-- Reading passage start --
In order to meet the legal requirements of the statute two elements need to be established: 1) the victimized group is a protected group under the statute’s definition; and 2) the perpetrating party must commit one of the listed acts with the intent to destroy the victimized group in whole or in part.

Whether or not the Palestinians are a protected group under the Genocide Convention is not at issue. Over the last half century the Palestinian people have molded a unique national identity without an independent national state, one which has been recognized by every government including Israel (although Israeli policy disputes the scope of that identity). Therefore the Palestinian people are a protected group as defined by international law.

Therefore, the issue raised is not one of identity but rather identifying whether the crimes conform to meet the definition of genocide. When the provisions of the Genocide Convention were being drafted, the intent of the drafters was to define the crime of all crimes. In other words, genocide was to be considered the most severe crime ever established. Therefore the convention’s writers set a high threshold 

Moving to the second element, the criminal provision provides that the perpetrating party must have the necessary mens rea, or intent, and must commit the necessary actus reus, or act to fit within the provided definition. To meet the statutory requirements of genocide it is not enough that an actor commit the aforementioned acts without intending to destroy a group in whole or in part. Alternatively, it is not enough that the actor have just the intent to commit the crime but not engage in any of the unlawful actions.

Intent

We now move to an analysis of the Palestinian situation in light of the established legal definition of genocide.

Proponents of the genocide theory point to statements made by individual Israelis and members of the Israeli legislature, the Knesset, as proof.  An example of which was a plan articulated in a post on Facebook by the Deputy Speaker of the Knesset, Moshe Feiglin. Through his post Feiglin called for Israel to conquer the entire Gaza Strip and eliminate the Palestinian population in the area.

The fact that Mr. Feiglin published such a plan in a Facebook post implies in of itself that his scheme did not have the support of the Israeli government. Had Prime Minister Benjamin Netanyahu, and the rest of the Israeli cabinet supported such a plan there would have been no need for Feiglin to resort to Facebook to espouse his radical solution. Additionally, the fact that the Israeli government pursued a course of action contrary to Feiglin’s plan, e.g. by pulling IDF forces out of Gaza instead of reoccupying it, further shows the lack of support Feiglin’s idea had with Israeli policy makers.
-- Reading passage end --
List of tasks
**1)** Can you summarize the Genocide Convention passage in two sentences?
**2)** Could you write the next part of the Genocide Convention passage, picking up after its final paragraph about Feiglin's Facebook post?
The material isn't needed for anything here.
-- Recorded data start --
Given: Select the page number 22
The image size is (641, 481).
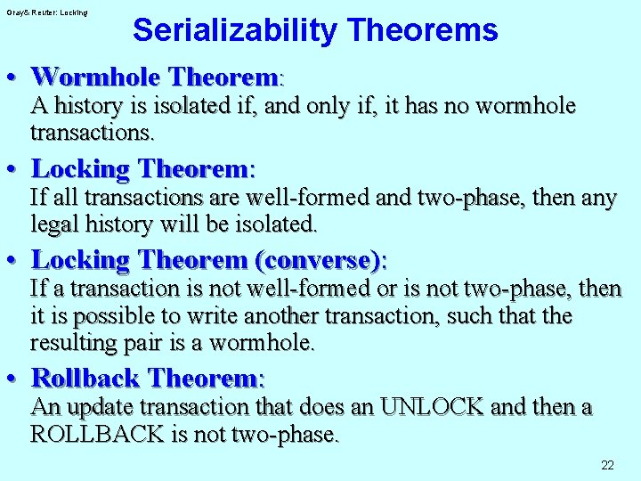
-- Recorded data end --
Answers per task
**1)** The passage explains that genocide requires a protected victim group and one of the listed acts committed with intent to destroy that group in whole or in part, and it concludes that the Palestinian people are a protected group. It then argues that Knesset Deputy Speaker Moshe Feiglin's Facebook call to conquer Gaza and eliminate its Palestinian population lacked Israeli government support, because he had to turn to Facebook and the government pulled IDF forces out of Gaza instead of reoccupying it.

**2)**
Statements such as Feiglin’s don’t equate to government policy, but instead serve as an individual’s own opinion. Minus such assertions no evidence exists which points to the specific intent of the Israeli government to commit genocide. There has been no evidence to date which shows that the Israeli government has the specific intent to engage in any of the statutorily illegal acts with the objective of destroying the Palestinian people in whole or in part.

Admittedly it is difficult to ascertain an actor's true intent. Rarely will actors outwardly flaunt the fact that they intend on committing an international crime. When presented with this conundrum during the prosecution of Jean-Paul Akayesu, the International Criminal Tribunal for Rwanda (ICTR) found that intent could be surmised through an analysis of the final results of the conflict considering factors such as a party's overall capability to commit the crime and the final casualty count. Which brings us to the numbers.

The Numbers

Even if we were to accept the claims that the Israeli government intended to destroy in whole or in part the Palestinian people, the claim still fails the second part of the test regarding the actual act of destruction.

Neither the literature of the Genocide Convention or the Rome Statute clearly defines what constitutes destruction in whole or in part. While it is reasonable to infer that destruction in whole would be the extermination of the entire population of a protected group, the term destruction in part is much more ambiguous. With little guidance we are left to discern a quantifiable qualification from what we have historically found to be genocide.

During the Holocaust, the Nazis were responsible for an estimated 5.9 million Jewish deaths. According to estimates by Lucy Dawidowicz and the Jewish virtual library, the worldwide Jewish population in 1939 was about 16.7 million and the total number of Jews living in Europe was 8.8 million. The deaths of over 5.9 million Jews represented 35% of the entire worldwide Jewish population and 67% of the Jewish population of Europe.

Past the immediate effects of the Holocaust on the Jewish population, the destructive nature of Nazi public policy is still being felt today. Whereas the total worldwide Jewish population was about 16.7 million in 1939, the worldwide Jewish population as of 2012 is estimated at 13.7 million, 82.2% of the population prior to the occurrence of the Holocaust. Furthermore the Jewish population of Europe as of 2012 is 1.4 million, a 16% remnant of European Jewry prior to World War 2.

While the breadth of the immediate destruction of the worldwide and European Jewish populations is evidence of the Nazi’s intent to destroy a protected group, the inability of the Jewish population to fully recover in the 70 years since the Holocaust speak to its long term effectiveness.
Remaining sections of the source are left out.